The Search for a Revolutionary Architecture

After the French Revolution, the architect Étienne-Louis Boullée produced wildly ambitious building designs that were never realized. His ideas influenced both the Right and the Left — and raised the question of whether a revolutionary architecture is possible.

A sketch of architect Étienne-Louis Boullée's plans for Cenotaph for Isaac Newton, 1784. (Wikimedia Commons)

Étienne-Louis Boullée, born in Paris in 1728, is remembered as one of the greatest architects of all time, even though the majority of his most iconic designs were never actually constructed. Steeped in the neoclassical style, which emerged in Rome but matured in France in the years leading up to the French Revolution, he began teaching at the prestigious École Nationale des Ponts et Chaussées when he was only nineteen years old. His income secured through teaching, Boullée was able to devote himself to theoretical questions about the nature and purpose of architecture, questions working architects — bound by spatial and financial limitations, not to mention the tastes of their clients — could seldom afford to ask.

Grand Designs

Boullée grew up in a time that saw extensive debate over the relationship between architecture and other art forms, with some wondering if it ought to be considered an art at all.
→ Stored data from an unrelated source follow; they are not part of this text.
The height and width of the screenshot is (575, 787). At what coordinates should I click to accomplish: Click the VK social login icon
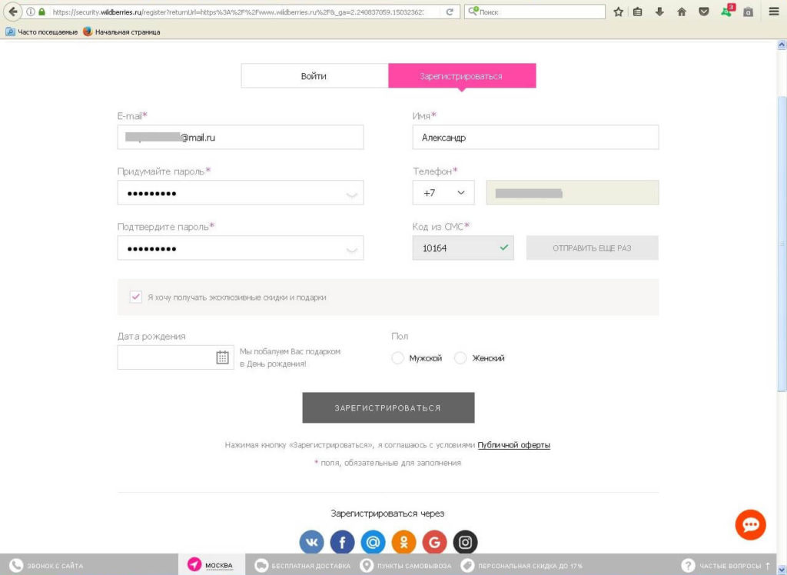[311, 543]
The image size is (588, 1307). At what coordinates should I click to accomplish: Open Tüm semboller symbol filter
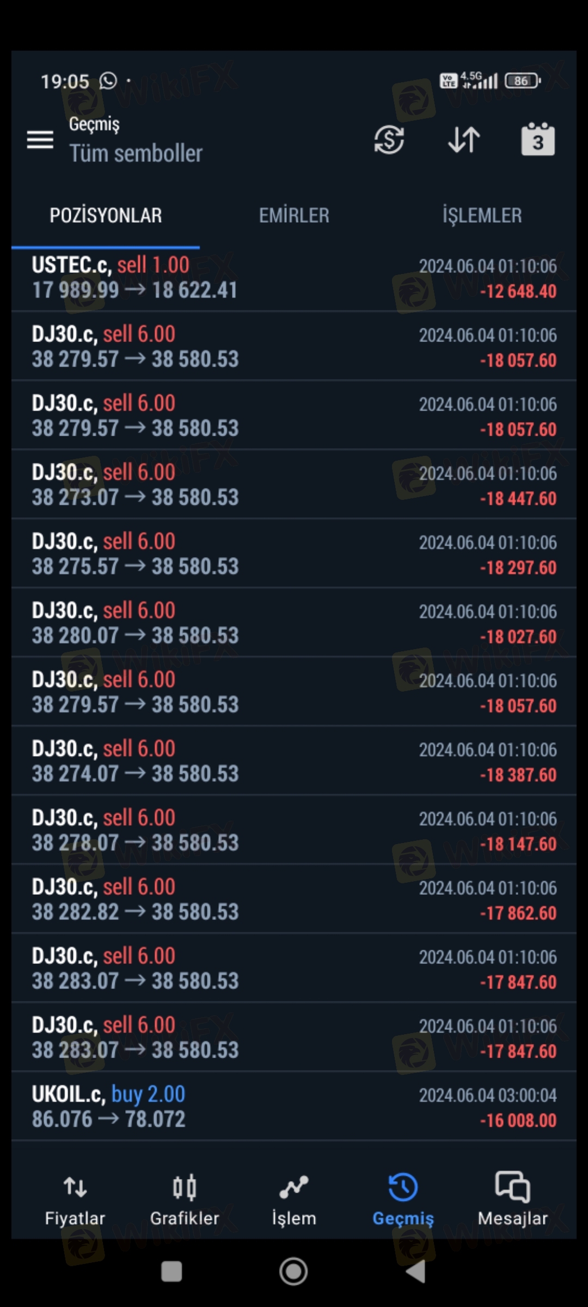pyautogui.click(x=136, y=153)
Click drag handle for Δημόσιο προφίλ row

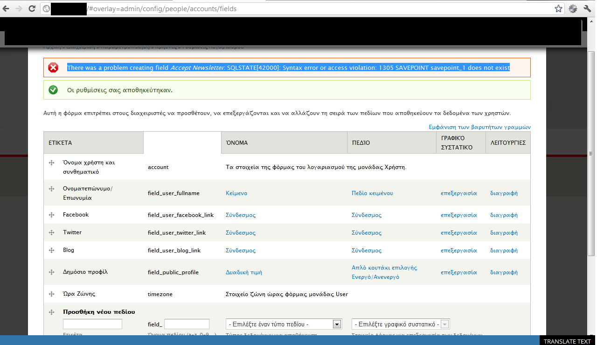(x=51, y=272)
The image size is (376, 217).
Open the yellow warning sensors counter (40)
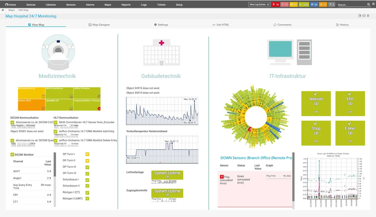pyautogui.click(x=294, y=5)
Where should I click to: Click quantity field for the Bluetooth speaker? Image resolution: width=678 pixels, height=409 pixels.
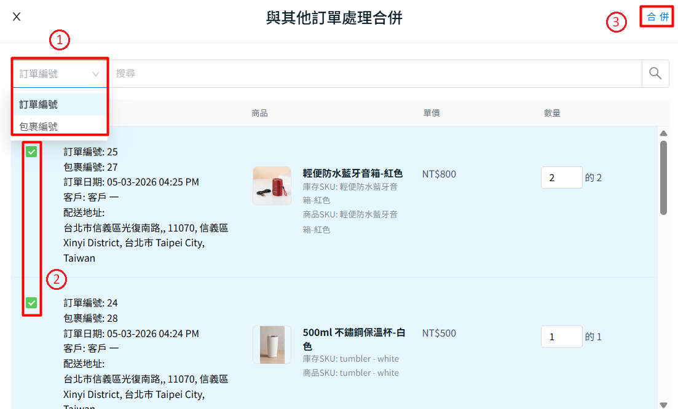(561, 177)
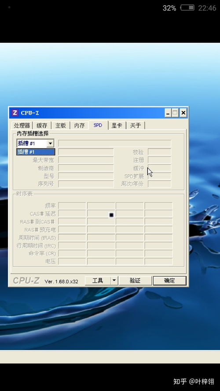Click the 工具 button

coord(98,280)
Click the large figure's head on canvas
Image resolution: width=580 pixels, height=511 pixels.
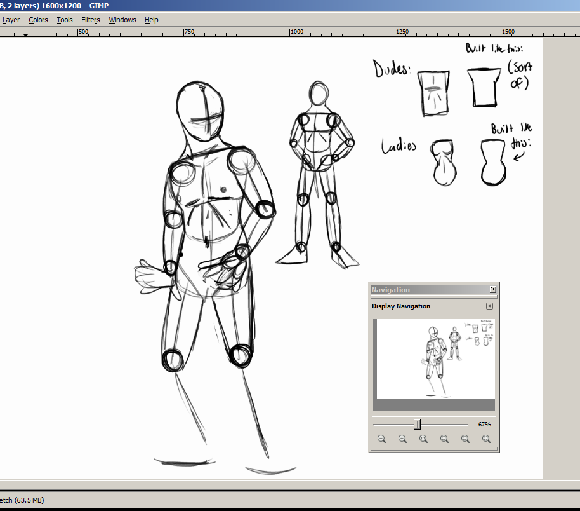(x=201, y=111)
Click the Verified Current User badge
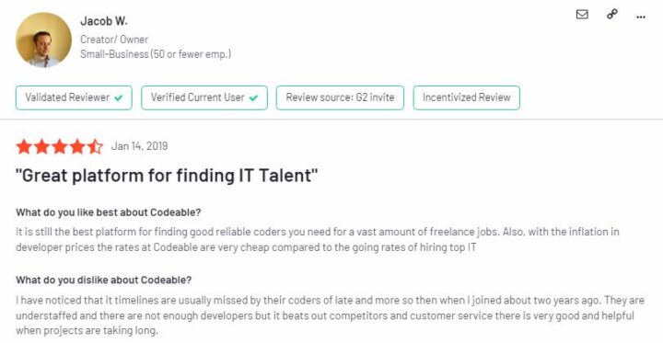Screen dimensions: 663x343 pos(204,97)
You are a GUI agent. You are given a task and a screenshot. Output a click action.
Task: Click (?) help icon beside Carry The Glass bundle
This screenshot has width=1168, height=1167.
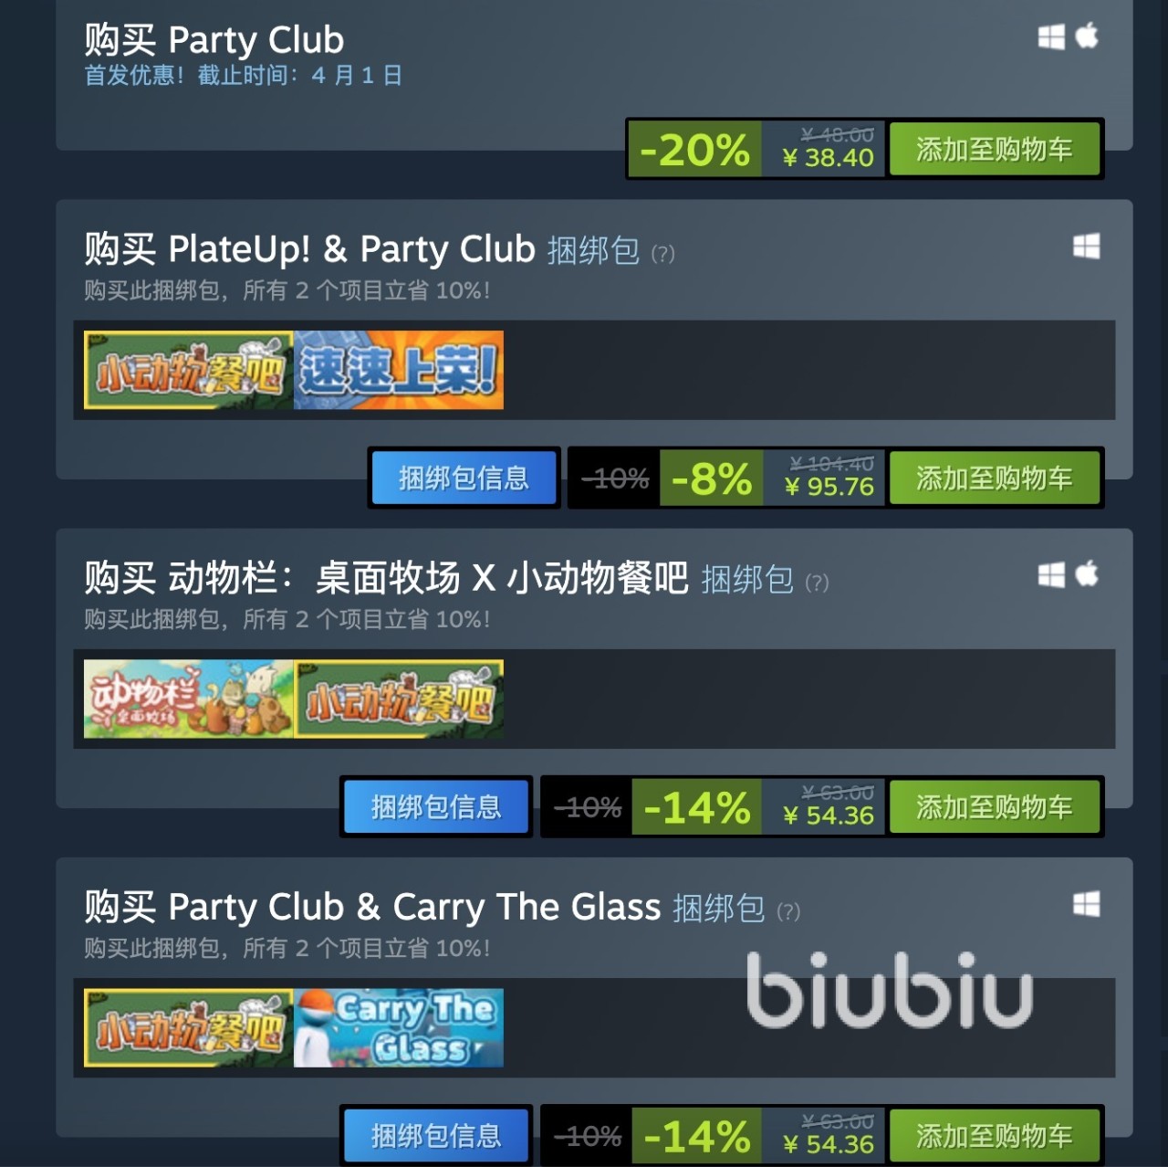pyautogui.click(x=788, y=911)
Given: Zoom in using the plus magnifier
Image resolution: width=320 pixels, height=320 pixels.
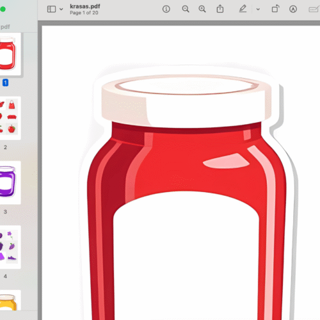Looking at the screenshot, I should coord(202,9).
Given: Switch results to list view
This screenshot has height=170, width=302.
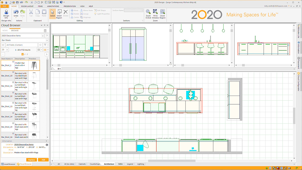Looking at the screenshot, I should click(x=45, y=50).
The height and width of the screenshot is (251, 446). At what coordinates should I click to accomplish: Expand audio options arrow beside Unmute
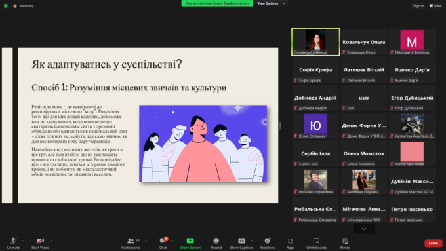(22, 241)
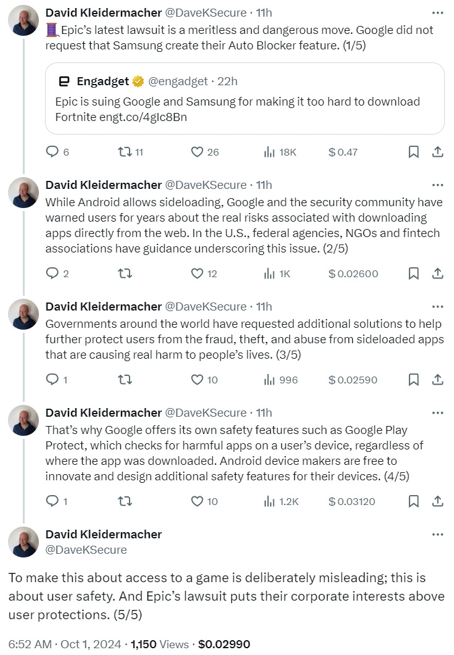Viewport: 454px width, 655px height.
Task: View 1.2K analytics on 4/5 tweet
Action: (281, 501)
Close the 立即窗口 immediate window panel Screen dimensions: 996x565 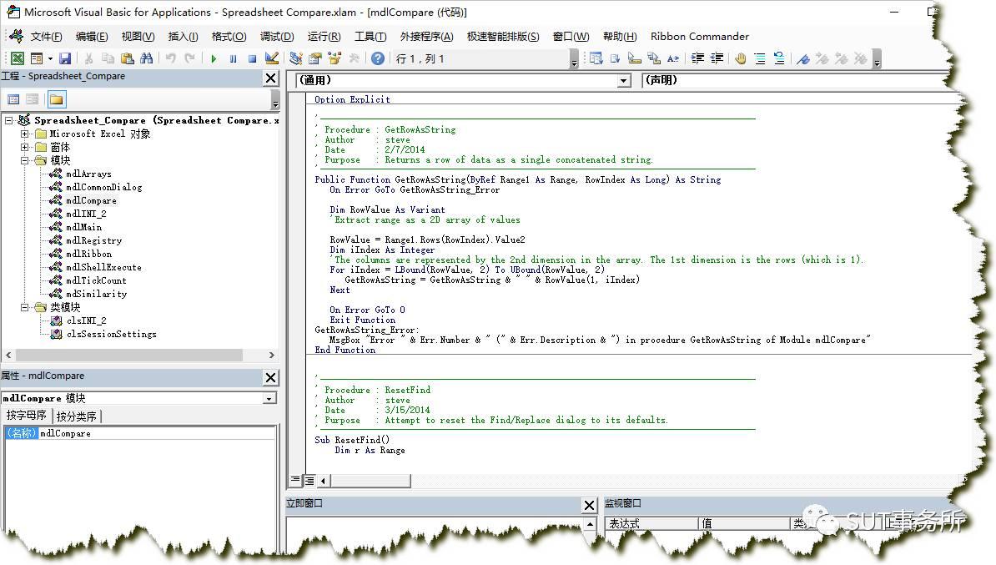[x=589, y=505]
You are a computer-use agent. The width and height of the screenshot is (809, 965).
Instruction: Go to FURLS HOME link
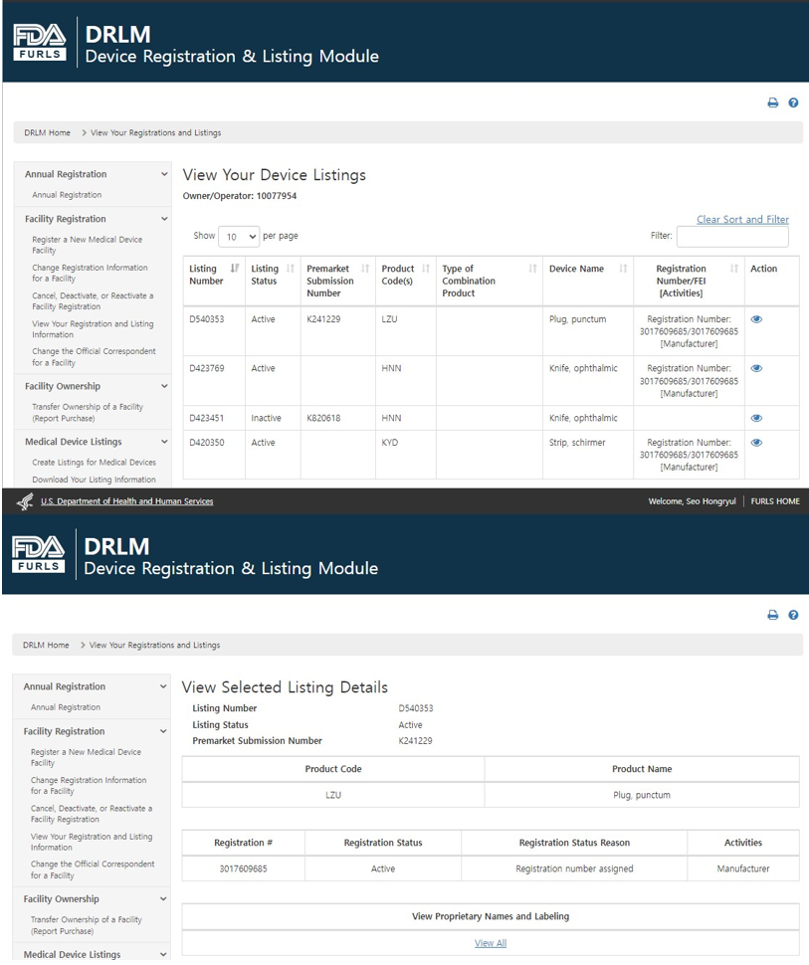point(775,501)
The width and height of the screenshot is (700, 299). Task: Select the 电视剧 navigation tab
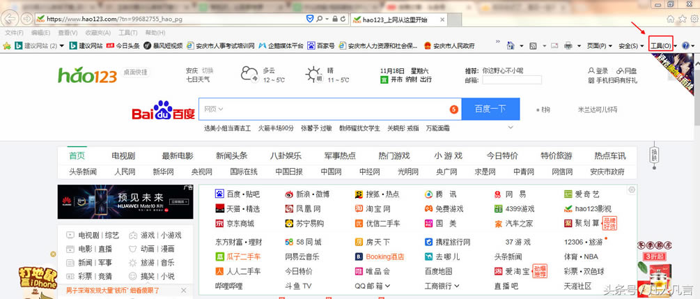click(123, 155)
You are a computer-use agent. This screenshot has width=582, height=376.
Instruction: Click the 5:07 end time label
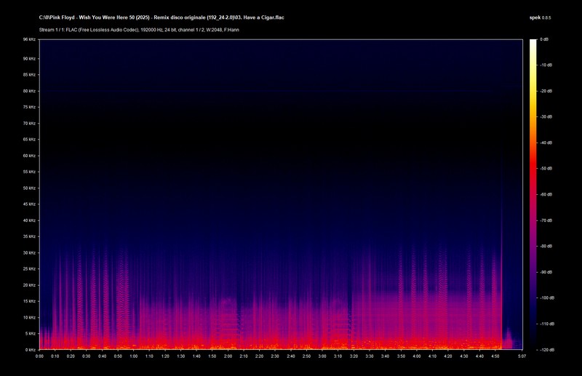click(522, 356)
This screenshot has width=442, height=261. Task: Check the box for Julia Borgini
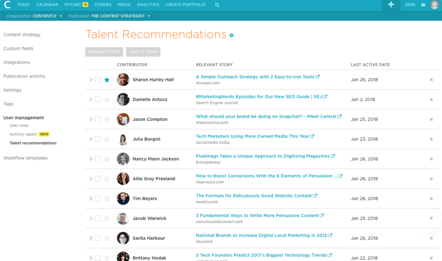(97, 139)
In his 1746 treatise The Fine Arts Reduced to a Single Principle (Les Beaux-Arts réduits à un même principe), the philosopher Charles Batteux argued that the imitation of “la belle nature” was the object of all artists except the architect. The primary function of a building, Batteaux argued, was not to evoke an emotion or convey an idea but to provide a service. Functionally, architecture was more akin to a bed or a couch than a painting or a poem.

Boullée disagreed. In his essay Architecture, Essay on Art (Essai sur l’art), which remained unpublished until 1953, he imagines what the art of architecture could accomplish if its practitioners consider not only the function of a building but its cultural significance. “To give a building character,” his essay reads, “is to make judicial use of every means of producing no other sensation than those related to the subject.” Funerary monuments, in addition to housing the dead, should induce feelings of “extreme sorrow,” something Boullée’s designs achieve via their use of light-absorbent materials, shadows, and bare walls, creating “an architectural skeleton” similar to the skeleton of a tree in midwinter. His source of inspiration was the Egyptian pyramids, which “conjure up the melancholy image of arid mountains and immutability.”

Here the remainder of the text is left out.